One might wonder, then, whether accounting for spatial properties of data in regression may mitigate the effects of the MAUP. To explore this, we build on the “baseline scenario” in Figure A.3 in the Supplementary Material by running multivariate regression models for spatial lag and spatial error dependence. We first conduct 100 simulations, drawing a random sample from real-world data measuring Democratic presidential vote share as a function of median household income and population share working from home across California’s 58 counties and 53 Congressional districts (see notes from Figures A.2 and A.3 in the Supplementary Material for data sources). We then analyze these simulated data using spatial lag models with k-nearest, distance-decay, and queen contiguity weights (Figure A.4 in the Supplementary Material) and spatial error models with those three neighboring connectivity weights (Figure A.5 in the Supplementary Material).
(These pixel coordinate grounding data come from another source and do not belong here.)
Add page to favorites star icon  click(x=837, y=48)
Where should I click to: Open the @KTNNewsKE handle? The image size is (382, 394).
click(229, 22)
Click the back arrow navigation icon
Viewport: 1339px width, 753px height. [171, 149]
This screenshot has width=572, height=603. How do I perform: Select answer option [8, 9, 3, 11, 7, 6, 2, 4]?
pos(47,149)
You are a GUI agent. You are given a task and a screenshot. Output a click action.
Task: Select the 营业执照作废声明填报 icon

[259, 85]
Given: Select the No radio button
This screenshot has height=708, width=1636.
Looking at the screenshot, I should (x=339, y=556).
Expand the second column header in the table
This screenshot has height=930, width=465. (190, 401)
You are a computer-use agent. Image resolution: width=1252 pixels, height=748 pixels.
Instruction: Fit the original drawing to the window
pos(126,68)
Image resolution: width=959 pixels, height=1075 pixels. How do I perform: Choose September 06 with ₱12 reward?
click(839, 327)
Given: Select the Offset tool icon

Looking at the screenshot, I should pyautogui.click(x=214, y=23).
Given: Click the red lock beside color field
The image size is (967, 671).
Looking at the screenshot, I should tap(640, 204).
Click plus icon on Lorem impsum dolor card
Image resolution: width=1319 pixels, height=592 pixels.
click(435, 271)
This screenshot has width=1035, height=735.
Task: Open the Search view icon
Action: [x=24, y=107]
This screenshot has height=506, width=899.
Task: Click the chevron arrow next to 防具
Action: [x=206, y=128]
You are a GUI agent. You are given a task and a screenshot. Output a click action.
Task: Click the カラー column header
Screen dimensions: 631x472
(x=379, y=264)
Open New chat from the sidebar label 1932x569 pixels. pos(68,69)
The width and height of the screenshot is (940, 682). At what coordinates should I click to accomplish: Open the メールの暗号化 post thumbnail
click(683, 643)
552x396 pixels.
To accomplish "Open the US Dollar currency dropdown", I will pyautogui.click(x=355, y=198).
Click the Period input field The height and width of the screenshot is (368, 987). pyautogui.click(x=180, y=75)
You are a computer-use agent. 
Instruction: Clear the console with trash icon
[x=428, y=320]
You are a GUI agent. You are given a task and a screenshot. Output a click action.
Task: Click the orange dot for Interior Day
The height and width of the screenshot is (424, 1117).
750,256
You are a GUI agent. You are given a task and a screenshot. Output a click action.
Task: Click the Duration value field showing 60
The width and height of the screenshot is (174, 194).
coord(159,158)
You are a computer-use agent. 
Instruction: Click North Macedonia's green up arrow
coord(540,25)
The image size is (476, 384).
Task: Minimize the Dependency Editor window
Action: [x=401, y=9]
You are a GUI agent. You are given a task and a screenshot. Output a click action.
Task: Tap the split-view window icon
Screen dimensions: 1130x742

The results are stark: even after accounting for spatial properties of the underlying data, the impact of the MAUP remains significant. Results at the county and Congressional district levels, calculated with the same underlying individual data, are significantly different from each other in many cases. We suggest two implications from these analyses. First, they provide further backing for our suggestion that the real-world impact of the MAUP may be even greater than what we showed in our simplified, grid-based simulations. Second, and dovetailing with other scholars’ claims, they also suggest that the MAUP is not simply an artifact of spatial properties of the data.
3.2 Replication and Reanalysis
To supplement our simulation results, we replicate and reanalyze two recent studies at alternative scales and zoning in Section 3 of the Supplementary Material. Our replications show that results are altered in important ways when reanalyzed using an alternative, plausibly valid, spatial mapping to operationalize key variables.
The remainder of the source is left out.